Maurice Allais was an economist who refused to be limited to a single sector of economics, or by economics itself. His works cover a colorful array of subjects, economic growth, game theory, temporal economics, monetarism among others and nearly all of the most significant and well-known economists of the 20th centrury, Robert Solow, Paul Samuelson, Milton Friedman, were absolutely unable to escape his influence and his theories.

Allais cites his major influences as Vilfredo Pareto and Léon Walras. The similarities he shares with Walras are not limited to his desire to describe the general equilibrium and find overarching economic patterns; he made, as did Walras, the mistake of writing in French instead of English.

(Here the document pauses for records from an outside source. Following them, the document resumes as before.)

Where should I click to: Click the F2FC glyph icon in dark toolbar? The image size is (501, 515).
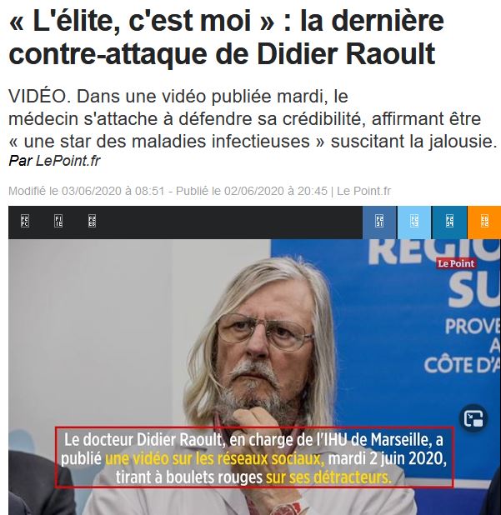pos(25,221)
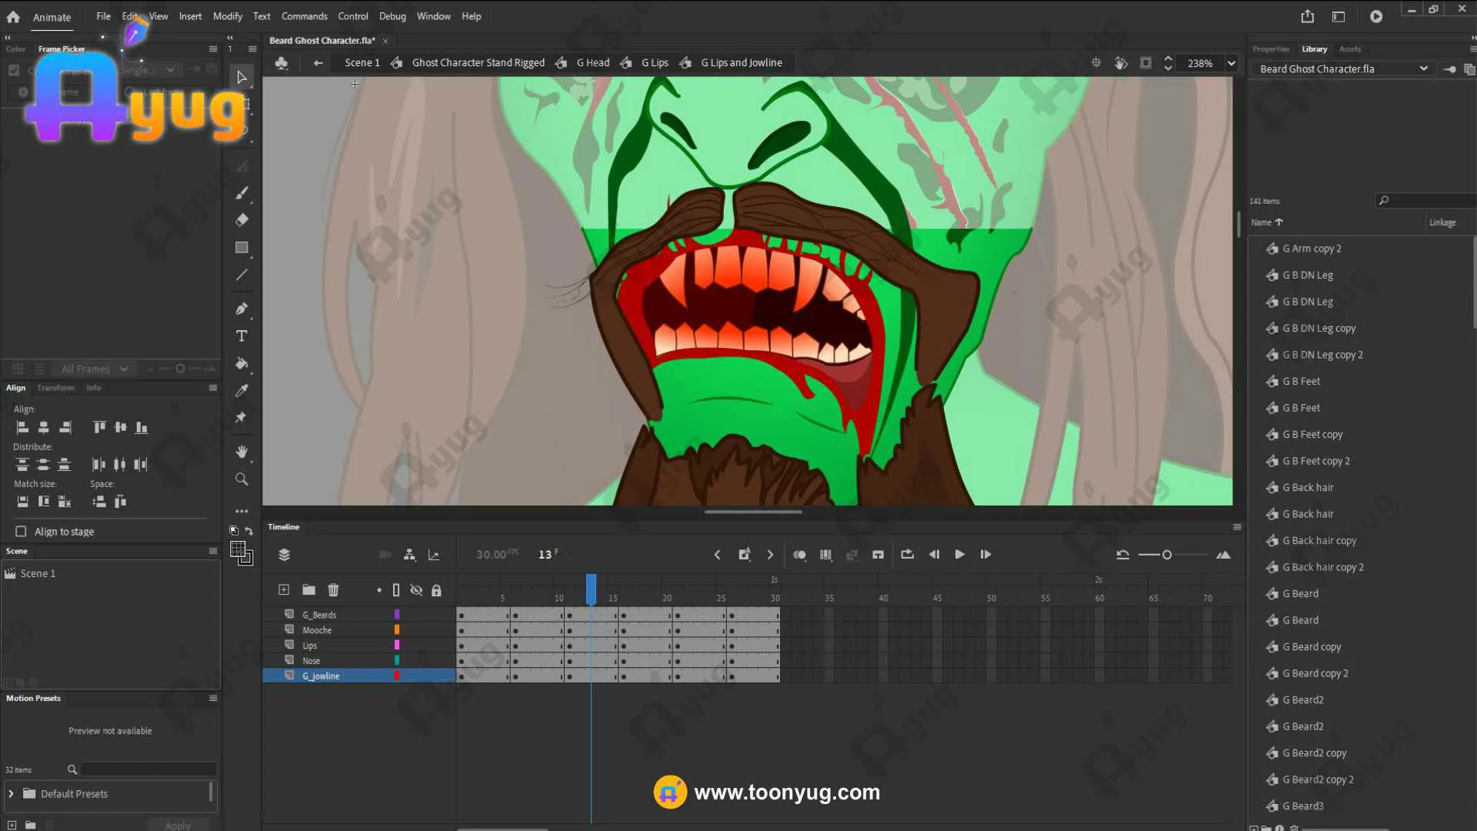Screen dimensions: 1477x831
Task: Select the Eraser tool
Action: [242, 220]
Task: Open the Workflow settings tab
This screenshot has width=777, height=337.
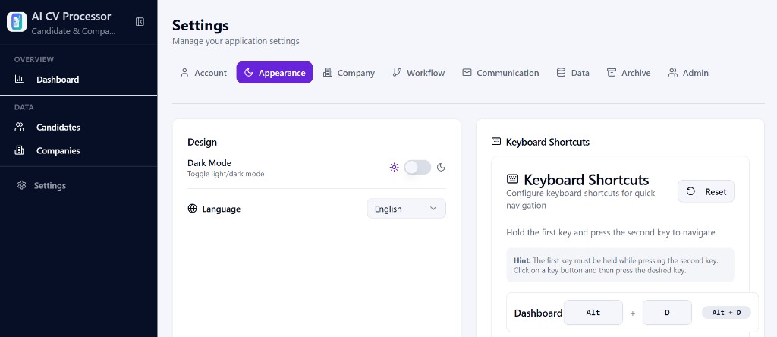Action: pos(419,73)
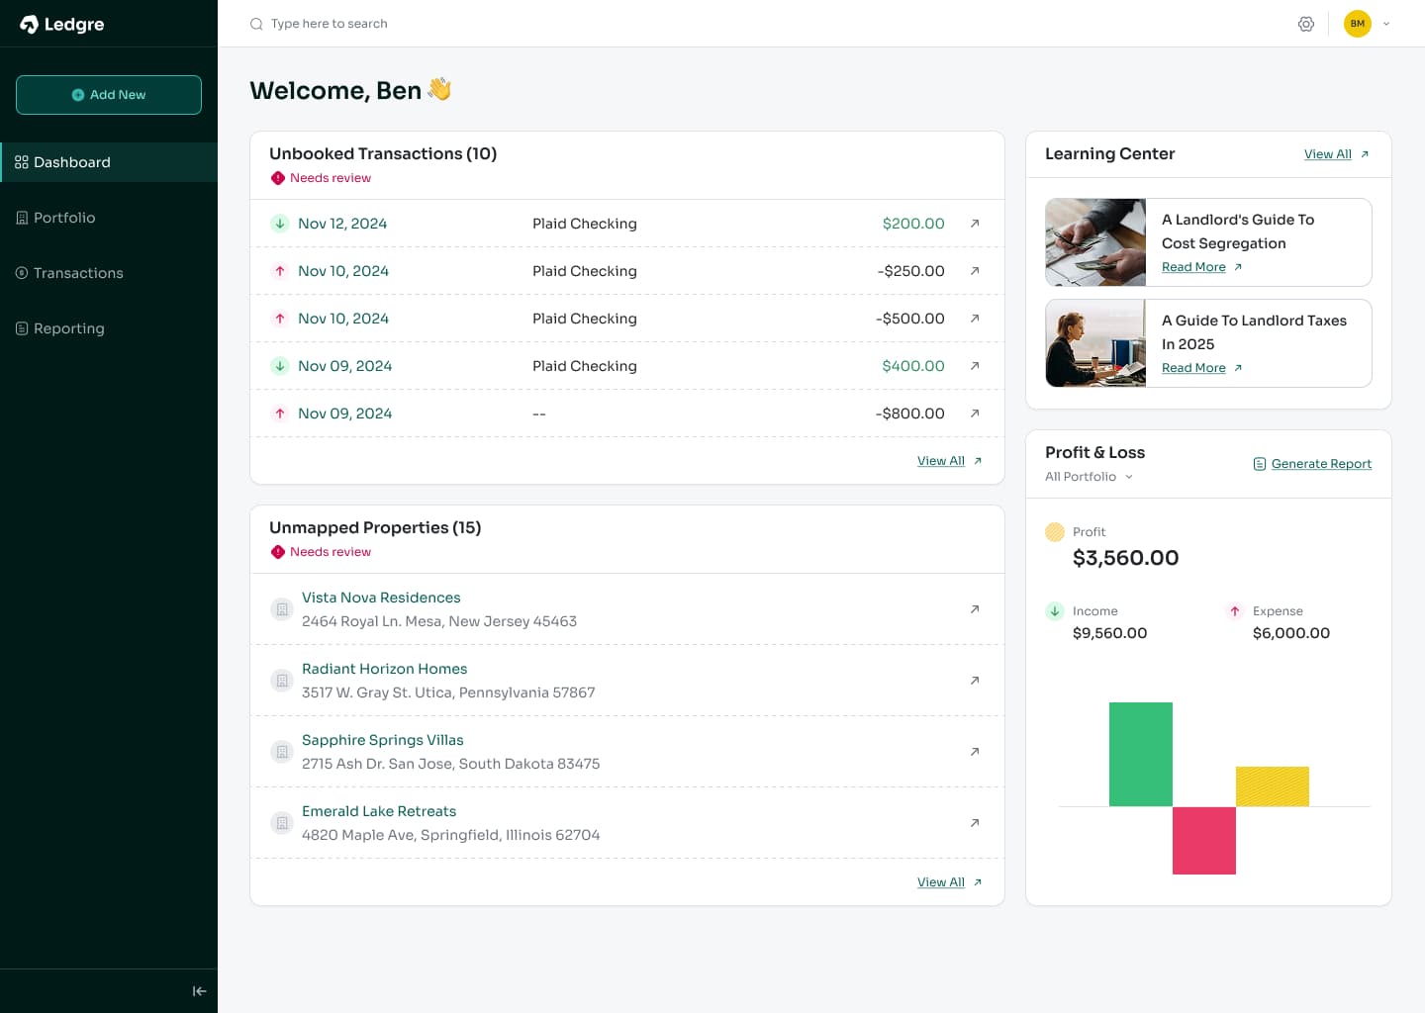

His Économie et Intérêt remained unpublished in English until the 1980s, four decades after it writing in French; his other works suffered similar fates. His original conception of the Golden Rate of Saving is mostly unknown and he is nearly exclusively associated with the Allais Paradox.

Still Allais remains as one of the most wide-ranging polymaths of the 20th century. In October 2010, however, he died at the age of 99 after being retired from academia for nearly twenty years.

Selected Sources

Allais, Maurice. “An Outline of My Main Contributions to Economic Science.” 1988 Royal Academy of Sciences, Sweden.

Allais, Maurice. “Autobiography.” The Nobel Prizes Oct. 1998.

Allais, Maurice. 1948. Économie et Intérêt: Exposition Nouvelle des Problèmes Fondamentaux, Relatifs au Rôle Économique du Taux de l’Intérêt et de leurs Solutions. Paris: Librairie des Publications Officielles.

Allais, Maurice. La Libéralisation de Relations Économiques Internationales. Paris: Gauthier-Villars, 1972.

Bossone, Biagio. (2002). “Should Banks be “Narrowed?”” Public Policy Brief 69.

Friedman, Milton. 1959. A Program for Monetary Stability. The Millar Lectures Number Three. New York: Fordham University Press.

Kahneman, Daniel and Amos Tversky. (1979). “Prospect Theory: An Analysis of Decision under Risk.” Econometrica 47.2: 263-291.

Munier, Bertrand R. Markets, Risk and Money. Boston: Kluwer Academic Publishers, 1995.

Phelps, Edmund S. (1961). "The Golden Rule of Capital Accumulation". American Economic Review 51: 638–643.